Among the productions filmed in Las Vegas last year were movies like the Oscar-nominated The Big Short and the forthcoming The Trust with local Nicolas Cage; game shows like Monopoly Millionaire’s Club; and reality-based TV programs like The Real World, the latter now having shot its third season in the Valley.
When production companies come to film in Las Vegas, it typically means opportunities for local businesses and professionals, from dry cleaners and makeup and hair stylists to caterers and aerial/drone photographers. According to Lola Pictures producer Chris Ramirez (formerly of film company Silver State Production Services), however, big-budget movies tend to favor their own crew members as opposed to contracting locals. What’s most beneficial to the industry and city are the smaller independent films.
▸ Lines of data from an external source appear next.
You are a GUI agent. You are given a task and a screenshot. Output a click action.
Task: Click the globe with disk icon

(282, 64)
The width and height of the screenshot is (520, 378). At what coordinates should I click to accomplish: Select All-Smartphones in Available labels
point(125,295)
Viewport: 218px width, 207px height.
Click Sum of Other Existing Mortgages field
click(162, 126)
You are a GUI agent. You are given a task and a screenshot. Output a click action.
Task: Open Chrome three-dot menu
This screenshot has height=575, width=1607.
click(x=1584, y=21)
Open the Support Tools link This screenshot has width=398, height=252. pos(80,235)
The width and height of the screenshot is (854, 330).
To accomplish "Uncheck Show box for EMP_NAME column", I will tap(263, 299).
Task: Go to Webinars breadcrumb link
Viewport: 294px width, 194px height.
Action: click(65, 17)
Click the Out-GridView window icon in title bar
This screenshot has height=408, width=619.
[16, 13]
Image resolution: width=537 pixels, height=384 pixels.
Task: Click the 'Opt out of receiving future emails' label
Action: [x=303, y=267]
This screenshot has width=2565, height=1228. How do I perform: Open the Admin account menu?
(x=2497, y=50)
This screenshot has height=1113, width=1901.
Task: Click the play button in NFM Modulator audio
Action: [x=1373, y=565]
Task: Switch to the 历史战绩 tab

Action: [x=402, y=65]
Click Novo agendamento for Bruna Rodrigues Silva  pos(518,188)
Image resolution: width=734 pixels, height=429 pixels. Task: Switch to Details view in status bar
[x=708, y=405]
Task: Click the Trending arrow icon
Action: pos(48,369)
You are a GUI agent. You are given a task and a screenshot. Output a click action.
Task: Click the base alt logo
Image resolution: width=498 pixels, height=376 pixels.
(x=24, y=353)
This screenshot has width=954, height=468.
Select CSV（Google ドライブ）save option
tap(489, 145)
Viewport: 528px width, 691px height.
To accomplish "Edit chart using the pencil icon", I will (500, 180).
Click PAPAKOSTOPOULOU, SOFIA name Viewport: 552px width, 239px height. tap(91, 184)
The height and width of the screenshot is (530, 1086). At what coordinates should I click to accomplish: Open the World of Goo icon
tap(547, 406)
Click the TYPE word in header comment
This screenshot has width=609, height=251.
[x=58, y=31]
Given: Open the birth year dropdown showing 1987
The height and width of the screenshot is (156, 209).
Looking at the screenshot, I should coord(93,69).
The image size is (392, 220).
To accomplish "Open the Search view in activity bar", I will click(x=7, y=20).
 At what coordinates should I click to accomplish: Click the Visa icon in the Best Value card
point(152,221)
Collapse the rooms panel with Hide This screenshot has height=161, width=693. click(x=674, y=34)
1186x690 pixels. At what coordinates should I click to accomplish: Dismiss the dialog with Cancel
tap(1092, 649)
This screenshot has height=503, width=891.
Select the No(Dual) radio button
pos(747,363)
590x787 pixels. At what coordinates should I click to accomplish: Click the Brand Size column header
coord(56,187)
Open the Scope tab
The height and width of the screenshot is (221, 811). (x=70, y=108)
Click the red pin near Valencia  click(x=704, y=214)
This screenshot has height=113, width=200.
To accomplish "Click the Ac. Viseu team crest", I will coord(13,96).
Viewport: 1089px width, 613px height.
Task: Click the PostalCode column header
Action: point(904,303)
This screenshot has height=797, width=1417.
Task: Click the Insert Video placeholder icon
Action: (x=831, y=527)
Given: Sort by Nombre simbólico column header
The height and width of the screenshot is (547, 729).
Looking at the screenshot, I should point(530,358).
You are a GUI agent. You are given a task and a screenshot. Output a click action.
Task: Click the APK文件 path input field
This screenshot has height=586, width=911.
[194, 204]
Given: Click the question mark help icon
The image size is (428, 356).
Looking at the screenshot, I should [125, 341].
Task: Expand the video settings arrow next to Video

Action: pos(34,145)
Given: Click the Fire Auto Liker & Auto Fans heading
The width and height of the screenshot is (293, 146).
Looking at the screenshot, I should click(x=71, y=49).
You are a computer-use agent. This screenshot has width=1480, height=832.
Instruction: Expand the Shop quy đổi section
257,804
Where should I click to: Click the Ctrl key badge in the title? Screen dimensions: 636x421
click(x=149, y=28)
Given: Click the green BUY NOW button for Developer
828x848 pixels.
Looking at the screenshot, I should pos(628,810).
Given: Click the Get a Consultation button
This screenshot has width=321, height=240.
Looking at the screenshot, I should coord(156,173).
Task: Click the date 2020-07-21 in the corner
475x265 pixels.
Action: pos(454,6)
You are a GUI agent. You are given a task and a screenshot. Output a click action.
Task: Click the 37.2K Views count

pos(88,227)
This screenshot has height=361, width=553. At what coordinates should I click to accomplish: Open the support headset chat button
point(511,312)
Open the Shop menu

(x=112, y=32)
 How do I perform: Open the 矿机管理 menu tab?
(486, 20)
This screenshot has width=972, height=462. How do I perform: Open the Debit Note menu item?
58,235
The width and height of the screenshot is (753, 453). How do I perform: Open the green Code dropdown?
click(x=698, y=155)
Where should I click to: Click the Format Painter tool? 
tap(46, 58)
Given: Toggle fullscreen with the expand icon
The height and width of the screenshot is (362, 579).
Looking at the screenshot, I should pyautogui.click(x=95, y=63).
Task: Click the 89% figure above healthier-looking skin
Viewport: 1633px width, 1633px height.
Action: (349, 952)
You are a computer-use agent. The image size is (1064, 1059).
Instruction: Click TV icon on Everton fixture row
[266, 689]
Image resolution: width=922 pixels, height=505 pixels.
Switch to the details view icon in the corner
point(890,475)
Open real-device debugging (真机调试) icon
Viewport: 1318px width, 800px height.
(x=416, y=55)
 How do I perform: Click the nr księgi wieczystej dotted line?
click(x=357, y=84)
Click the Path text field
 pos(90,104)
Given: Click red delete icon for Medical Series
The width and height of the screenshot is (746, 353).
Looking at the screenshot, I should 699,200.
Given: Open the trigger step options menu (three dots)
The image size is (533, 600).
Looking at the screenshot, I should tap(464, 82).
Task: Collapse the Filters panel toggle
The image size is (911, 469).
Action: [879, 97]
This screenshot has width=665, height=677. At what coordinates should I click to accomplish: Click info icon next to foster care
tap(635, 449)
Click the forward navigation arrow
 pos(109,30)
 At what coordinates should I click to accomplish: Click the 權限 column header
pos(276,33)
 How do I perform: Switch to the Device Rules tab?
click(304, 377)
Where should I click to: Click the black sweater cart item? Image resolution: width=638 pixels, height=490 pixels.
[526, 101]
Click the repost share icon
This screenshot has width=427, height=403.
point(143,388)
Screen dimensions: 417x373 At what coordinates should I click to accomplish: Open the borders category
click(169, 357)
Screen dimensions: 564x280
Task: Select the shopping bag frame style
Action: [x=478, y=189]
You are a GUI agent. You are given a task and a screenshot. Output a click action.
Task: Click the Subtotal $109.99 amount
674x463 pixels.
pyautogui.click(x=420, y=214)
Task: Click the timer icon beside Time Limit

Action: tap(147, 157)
“You can get more control, bring it to your town and make [Vegas] look like a real serious community and industry,” Ramirez says. But those movies often rely on the types of tax credits other states readily offer. New Mexico—which Preiss called Nevada’s biggest competitor outside of Hollywood, and which backdropped blockbuster film The Avengers and five seasons of Breaking Bad—has had much success with its 25-30 percent refundable tax credit, up to $50 million available each fiscal year. It generated $1.5 billion for New Mexico’s economy and employed nearly 16,000 people between 2010 and 2014, according to a state study. California, which offers 20-25 percent in tax credits (and various ancillary rebates), recently raised its yearly cap to $230 million in rebates, and it goes up another $100 million in 2019.
Local industry contractor JR Reid, who founded JR Lighting 25 years ago, says he flourished in 2014 and early 2015, when incentivized projects included a handful of feature films (including Frank & Lola, which boasted a purely local crew and employed Reid). After the tax-abatement approval, and in anticipation of the increased workload, Reid hired personnel and invested in new equipment. But then the credit package slipped away, and business fell from the heights of last year. He’s not despondent, though, as he predicts a “reasonable” 2016, which could see business from political TV ads, and he sees promise in the 2017 lawmaking session. “We’re hoping after the election’s over and we get back to the Legislature next year, we’ll see movement toward the incentives being funded again.”
Ramirez adds that the credits mean credibility, and compares September’s decision to that of the recent rate increase on solar-power customers—two growing industries in Nevada, still running the gauntlet.
“We’re not the only people looking at this” he says. “It’s national, even international. Investors and big companies and financiers—and back to the people on the ground—look at these decisions and wonder if they should plant a flag here. Once we renege on [tax incentives] … they don’t think we’re serious.”